イスラエルのハレビ総参謀長ら軍首脳部が25日(現地時間)、テルアビブの基地で作戦を指揮している。 [イスラエル国防省]
海外の報道などに基づいて再構成すると、イスラエルの25日(現地時間)のヒズボラ先制打撃はこうした構造で進行されたと推定できる。これをめぐり、北朝鮮のミサイル脅威に対応するための韓国軍の「キルチェーン(Kill Chain)」が稼働する様相をあらかじめ見せたという評価が出ている。米国と連携して相手の攻撃兆候を把握し、自衛的対応という名分を確保するなど、有事の際、韓国が「教範」と見なす点が少なくないということだ。
◆「ヒズボラのロケット50%をあらかじめ阻止」…イスラエル、先制攻撃の効果を主張
ロイター通信、ニューヨークタイムズ(NYT)など海外メディアによると、イスラエルの攻撃はこの日午前4時30分に戦闘機およそ100機が出撃して始まった。
これに先立ちイスラエルは数日かけて関連諜報・情報を集めた。イスラエルの関係者らは海外メディアに「テルアビブにあるモサドと8200部隊など情報機関をヒズボラが目標にする可能性があるということを蓄積された情報で把握していた」と説明した。そのために盗聴やヒューミント(人間情報)などが動員された可能性があるとみられる。
実際に打撃したのは具体的な動きが進行中という点を確認したためとみられる。「ヒズボラのミサイルの動きを感知した直後に打撃を実行した」というのが、イスラエル関係者の説明だ。衛星撮影などで発射台の物理的な移動を確認したとみられる。またイスラエル側はヒズボラのミサイルが午前5時にテルアビブの方向に発射されるよう設定されているという事実も把握した。ハッキングなどを含めて多様な情報収集手段を動員したという推定が可能だ。
その前後にイスラエル側は米国と緊密に状況を共有した。実際、打撃は発射設定時刻の15分前の午前4時45分に行われたが、これに先立ち米国とイスラエルの間でヒズボラの攻撃が差し迫ったという明白な兆候があるという意見の一致があったという意味と解釈できる。
イスラエルのガラント国防相は「先制攻撃のおかげでイスラエル北部を狙ったロケットの50%以上、または3分の2ほどが発射されなかった」と述べた。
◆「明白な使用兆候」前提の韓国「キルチェーン」と類似
これは韓国のキルチェーン運用原理とも似ている。国防部の「2022国防白書」では、キルチェーンについて「北の核・ミサイル関連指揮・発射・支援体系、移動式発射台など核心標的を迅速・正確に探知し、使用の兆候が明白な場合、発射前に除去する攻撃体系」と紹介している。事実上の先制打撃概念だ。
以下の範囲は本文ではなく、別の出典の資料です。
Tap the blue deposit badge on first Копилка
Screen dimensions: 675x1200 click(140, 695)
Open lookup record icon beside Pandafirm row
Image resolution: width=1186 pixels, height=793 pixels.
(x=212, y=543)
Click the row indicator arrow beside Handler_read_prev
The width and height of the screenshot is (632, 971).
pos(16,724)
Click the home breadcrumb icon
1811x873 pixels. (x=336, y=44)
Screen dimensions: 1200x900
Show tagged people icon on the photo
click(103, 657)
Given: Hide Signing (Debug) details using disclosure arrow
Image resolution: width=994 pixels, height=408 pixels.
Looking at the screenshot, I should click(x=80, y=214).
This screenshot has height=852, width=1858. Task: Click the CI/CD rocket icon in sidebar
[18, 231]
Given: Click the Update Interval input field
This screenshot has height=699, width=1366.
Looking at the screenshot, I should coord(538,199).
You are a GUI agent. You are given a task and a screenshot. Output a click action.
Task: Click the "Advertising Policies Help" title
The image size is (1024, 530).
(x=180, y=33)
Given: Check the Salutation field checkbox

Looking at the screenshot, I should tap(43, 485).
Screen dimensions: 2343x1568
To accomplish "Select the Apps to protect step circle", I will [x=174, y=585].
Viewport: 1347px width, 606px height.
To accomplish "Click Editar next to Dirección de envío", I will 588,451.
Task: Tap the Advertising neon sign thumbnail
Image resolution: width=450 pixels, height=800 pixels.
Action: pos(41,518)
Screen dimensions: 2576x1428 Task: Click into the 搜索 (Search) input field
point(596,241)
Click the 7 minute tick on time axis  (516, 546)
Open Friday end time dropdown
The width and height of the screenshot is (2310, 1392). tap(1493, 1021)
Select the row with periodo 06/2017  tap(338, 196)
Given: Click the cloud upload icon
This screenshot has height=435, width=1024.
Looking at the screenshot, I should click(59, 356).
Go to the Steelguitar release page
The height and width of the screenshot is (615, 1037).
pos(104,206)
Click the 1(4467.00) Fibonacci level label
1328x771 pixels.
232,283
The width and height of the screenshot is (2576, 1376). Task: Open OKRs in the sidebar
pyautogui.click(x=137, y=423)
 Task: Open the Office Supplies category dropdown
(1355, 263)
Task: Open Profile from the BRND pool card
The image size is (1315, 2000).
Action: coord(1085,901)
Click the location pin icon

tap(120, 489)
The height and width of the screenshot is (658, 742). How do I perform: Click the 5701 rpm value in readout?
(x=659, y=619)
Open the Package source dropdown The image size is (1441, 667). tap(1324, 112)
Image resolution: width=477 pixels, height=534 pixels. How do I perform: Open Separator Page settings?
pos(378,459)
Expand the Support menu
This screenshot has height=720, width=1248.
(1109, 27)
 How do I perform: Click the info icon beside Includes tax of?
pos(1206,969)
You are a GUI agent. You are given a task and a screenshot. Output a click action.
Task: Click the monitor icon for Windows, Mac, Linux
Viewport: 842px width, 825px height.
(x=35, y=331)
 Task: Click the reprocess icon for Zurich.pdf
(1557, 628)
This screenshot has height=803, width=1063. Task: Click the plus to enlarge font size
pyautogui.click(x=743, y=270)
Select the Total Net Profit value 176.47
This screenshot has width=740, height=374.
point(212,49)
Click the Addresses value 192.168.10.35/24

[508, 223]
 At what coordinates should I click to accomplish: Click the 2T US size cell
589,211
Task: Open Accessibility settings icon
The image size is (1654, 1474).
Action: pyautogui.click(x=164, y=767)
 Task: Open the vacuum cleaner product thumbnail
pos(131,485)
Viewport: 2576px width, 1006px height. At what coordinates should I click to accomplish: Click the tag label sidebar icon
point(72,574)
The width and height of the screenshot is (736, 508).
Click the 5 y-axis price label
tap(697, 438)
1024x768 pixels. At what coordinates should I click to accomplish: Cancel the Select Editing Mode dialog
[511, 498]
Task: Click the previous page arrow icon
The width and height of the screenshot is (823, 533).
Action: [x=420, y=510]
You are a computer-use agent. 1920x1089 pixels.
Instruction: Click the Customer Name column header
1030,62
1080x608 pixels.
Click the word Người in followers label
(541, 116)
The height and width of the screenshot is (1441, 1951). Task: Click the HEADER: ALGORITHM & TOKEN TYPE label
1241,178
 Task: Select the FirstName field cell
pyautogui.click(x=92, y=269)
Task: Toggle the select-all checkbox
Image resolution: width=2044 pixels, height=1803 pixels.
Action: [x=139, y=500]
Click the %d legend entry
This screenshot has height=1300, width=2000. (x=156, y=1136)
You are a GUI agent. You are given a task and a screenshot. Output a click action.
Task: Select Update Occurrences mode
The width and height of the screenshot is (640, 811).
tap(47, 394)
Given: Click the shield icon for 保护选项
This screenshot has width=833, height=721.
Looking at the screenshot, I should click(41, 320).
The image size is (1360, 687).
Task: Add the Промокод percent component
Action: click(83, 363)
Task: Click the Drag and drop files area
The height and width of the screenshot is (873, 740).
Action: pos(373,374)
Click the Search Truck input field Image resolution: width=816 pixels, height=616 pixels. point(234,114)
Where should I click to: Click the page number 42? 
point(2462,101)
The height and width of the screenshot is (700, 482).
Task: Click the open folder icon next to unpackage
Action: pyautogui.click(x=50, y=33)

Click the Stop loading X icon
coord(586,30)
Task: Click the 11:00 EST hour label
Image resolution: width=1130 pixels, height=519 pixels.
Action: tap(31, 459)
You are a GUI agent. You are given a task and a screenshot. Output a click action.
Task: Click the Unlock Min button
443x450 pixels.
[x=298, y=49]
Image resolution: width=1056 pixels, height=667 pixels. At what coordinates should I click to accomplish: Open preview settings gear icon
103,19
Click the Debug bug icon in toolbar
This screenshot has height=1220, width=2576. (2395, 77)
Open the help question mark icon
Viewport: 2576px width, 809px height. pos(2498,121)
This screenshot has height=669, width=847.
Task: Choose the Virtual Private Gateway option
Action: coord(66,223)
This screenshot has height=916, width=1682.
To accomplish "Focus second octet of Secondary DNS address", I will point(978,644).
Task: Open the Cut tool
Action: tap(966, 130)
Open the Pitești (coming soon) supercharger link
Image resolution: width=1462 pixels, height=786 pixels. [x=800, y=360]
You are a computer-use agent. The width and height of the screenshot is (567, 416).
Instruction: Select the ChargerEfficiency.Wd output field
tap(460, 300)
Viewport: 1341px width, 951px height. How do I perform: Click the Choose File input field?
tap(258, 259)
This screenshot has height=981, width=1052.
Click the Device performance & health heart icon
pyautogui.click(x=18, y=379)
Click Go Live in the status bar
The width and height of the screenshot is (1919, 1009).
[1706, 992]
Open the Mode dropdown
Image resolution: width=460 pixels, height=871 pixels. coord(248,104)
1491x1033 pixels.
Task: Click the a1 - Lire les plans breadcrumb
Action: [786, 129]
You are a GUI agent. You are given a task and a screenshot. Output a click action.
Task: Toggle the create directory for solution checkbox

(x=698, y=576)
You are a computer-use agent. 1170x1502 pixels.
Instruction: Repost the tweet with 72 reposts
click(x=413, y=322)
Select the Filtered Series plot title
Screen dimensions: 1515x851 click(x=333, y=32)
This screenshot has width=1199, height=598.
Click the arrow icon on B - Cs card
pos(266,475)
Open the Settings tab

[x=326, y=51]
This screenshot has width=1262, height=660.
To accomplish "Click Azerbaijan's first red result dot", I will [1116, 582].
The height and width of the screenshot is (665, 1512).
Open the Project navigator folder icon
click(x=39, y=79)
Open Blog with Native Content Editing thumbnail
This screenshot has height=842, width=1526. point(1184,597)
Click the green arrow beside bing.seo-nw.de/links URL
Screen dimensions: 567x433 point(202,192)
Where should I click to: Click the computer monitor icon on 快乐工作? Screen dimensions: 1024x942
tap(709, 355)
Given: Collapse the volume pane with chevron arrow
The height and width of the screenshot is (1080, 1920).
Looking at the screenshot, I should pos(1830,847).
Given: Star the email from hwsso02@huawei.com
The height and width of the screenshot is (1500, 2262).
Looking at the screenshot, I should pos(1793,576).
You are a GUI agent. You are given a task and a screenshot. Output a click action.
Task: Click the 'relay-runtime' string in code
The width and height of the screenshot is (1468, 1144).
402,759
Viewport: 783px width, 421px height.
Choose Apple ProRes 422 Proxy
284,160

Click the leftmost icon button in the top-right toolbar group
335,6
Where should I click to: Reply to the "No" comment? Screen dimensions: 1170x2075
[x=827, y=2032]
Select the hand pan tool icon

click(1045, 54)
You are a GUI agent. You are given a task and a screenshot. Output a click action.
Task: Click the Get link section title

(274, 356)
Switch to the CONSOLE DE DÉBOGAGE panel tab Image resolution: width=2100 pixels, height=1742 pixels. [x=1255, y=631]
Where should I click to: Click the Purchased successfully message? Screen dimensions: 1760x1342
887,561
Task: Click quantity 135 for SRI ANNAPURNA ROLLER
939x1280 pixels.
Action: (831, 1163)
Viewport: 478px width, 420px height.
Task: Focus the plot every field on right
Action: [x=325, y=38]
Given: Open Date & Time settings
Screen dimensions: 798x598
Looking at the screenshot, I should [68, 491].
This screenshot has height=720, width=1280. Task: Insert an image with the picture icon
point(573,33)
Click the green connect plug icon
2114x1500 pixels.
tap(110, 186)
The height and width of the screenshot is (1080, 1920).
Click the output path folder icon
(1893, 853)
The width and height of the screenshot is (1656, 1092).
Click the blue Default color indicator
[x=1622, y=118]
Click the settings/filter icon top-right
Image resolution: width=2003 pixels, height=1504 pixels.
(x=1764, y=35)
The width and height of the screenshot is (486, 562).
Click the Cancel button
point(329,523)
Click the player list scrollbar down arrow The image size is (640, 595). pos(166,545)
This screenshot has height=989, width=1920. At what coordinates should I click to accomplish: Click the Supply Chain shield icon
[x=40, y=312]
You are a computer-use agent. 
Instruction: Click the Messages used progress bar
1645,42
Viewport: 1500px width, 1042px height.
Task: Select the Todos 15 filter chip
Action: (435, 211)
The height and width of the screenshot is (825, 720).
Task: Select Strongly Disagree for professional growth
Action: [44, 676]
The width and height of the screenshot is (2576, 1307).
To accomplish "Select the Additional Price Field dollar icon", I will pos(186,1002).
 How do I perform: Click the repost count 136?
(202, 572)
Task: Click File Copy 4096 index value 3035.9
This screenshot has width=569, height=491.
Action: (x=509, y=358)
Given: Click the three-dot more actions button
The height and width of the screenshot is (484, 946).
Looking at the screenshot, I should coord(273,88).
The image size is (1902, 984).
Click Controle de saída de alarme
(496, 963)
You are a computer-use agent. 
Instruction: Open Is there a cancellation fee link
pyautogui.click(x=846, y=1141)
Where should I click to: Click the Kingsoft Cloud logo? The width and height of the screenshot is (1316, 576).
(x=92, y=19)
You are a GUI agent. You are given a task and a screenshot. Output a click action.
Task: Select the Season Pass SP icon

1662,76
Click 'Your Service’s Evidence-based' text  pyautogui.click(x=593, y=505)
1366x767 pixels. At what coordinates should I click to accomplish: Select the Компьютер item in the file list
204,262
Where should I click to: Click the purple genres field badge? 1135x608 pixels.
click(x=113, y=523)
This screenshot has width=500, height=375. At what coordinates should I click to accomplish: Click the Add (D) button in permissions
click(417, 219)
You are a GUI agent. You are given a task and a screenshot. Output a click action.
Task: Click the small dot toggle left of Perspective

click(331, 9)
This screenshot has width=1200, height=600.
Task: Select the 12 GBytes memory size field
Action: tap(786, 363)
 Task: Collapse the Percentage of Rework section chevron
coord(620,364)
ここには「発射の左側(Left of Launch)」のような非物理的な攻撃概念も含まれたりする。サイバー攻撃、電磁パルス(EMP)などでかく乱して北朝鮮のミサイル発射自体を阻止したり他の場所に落下させたりする方式だ。
イスラエルの先制打撃からも分かるように、核心は「明白な攻撃の兆候」の捕捉だ。軍当局が「425事業」などで韓国軍独自の偵察衛星を打ち上げながら今後30分以内の間隔で北朝鮮地域をのぞくという目標を立てたのも、こうしたな脈絡からだ。